As last year drew to a close, big tobacco was struggling to pitch its vaping products against trendy challenger brands.

Last year’s standout player – ElfBar – amassed a staggering £322m in supermarkets and c-stores in the year to 10 September. That put it well ahead of the £85.1m in sales racked up by number two brand, BAT’s Vuse. In third place was fellow disposable challenger Geek Bar, which sold £44.7m – outpacing Imperial’s Blu, BAT’s 10 Motives and JTI’s Logic.

Although both Imperial and BAT had their own disposable products, they simply hadn’t gained the same momentum.

Big tobacco may have therefore breathed a sigh of relief this year when ElfBar got its fingers burned in a large-scale product recall. The brand undertook a “voluntary withdrawal” after it emerged some of its vapes carried 50% more nicotine content than the permitted amount.

It leaves clear space for the tobacco giants to profit. And now, Philip Morris International (PMI) looks set to be among those reaping the rewards.

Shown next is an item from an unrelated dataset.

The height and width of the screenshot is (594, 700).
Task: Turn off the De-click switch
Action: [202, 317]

Yesterday, it became the third of the four tobacco giants to decide ‘if you can’t beat them, join them’.

Its newly launched Veeba disposable vape is available in nine flavours with a nicotine strength of 1.8% (20mg/ml). It comes at £4.99 a stick at wholesalers and online trading platform of PML, the affiliate of PMI in the UK and Ireland.

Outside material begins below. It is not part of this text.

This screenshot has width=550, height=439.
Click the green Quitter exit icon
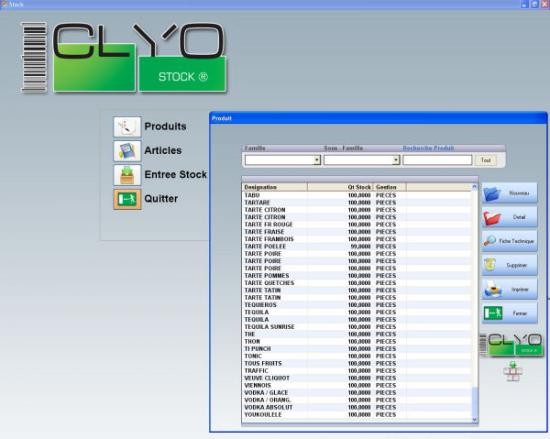pos(127,199)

PML’s marketing says reams about the strategy of big tobacco. In the wake of the Elf Bar fiasco, the manufacturer has wasted no time in emphasising the legitimacy of its product, which rolled out in Canada last July. Every production batch receives a certificate of analysis (COA) and undergoes regular randomised checks to ensure the correct liquid composition and nicotine content.

The tobacco giant also claims to be consciously avoiding any potential youth appeal. This is in response to widespread complaints over disposable brands using bright colours, confectionery flavours, and even cartoon imagery to appeal to teenagers.

“Retailers can feel assured that by listing Veeba, they are stocking a smoke-free product that adheres to local laws and in many cases strives to go even further,” said PML head of commercial planning Kate O’Dowd.

This also highlights another key advantage for big tobacco firms. They have decades of experience working with the retailers – and like them or not, they are far more of a known quantity than the likes of ElfBar.

It’s notable that JTI is the only remaining tobacco giant to have stayed away from disposables. It’s clearly riled by the success of the market, which has largely been built on youth appeal and has been dogged by breaches of health and environmental laws. At The Grocer’s business lunch today, the company called for tighter rules on disposables to tackle these issues – perhaps by bringing vaping penalties in line with those for tobacco products.

Granted, tougher rules for disposable vapes would be to the benefit of nicotine pouches – of which JTI is a leading manufacturer with Nordic Spirit – and heated tobacco, into which JTI launched its Ploom X device in November.

But this isn’t an entirely self-serving suggestion. There is growing political support for greater restrictions on disposable vapes, including measures to mitigate their environmental damage. The growing concerns over how they are disposed were compounded by research published this week, which found only 16 of more than 150 of the biggest vape brands in the UK have registered to comply with environmental regulations on electrical waste, which obliges them to fund recycling.

It seems inevitable there will be a crackdown at some point. But if the likes of PMI get ahead of these concerns by tackling them head-on – and they certainly have the deep pockets and experience to do so – they could secure an advantage in the growing disposable market.

ElfBar may have lit the fuse on disposable vaping. But as might be said of another controversial industry, in the long run, the house always wins.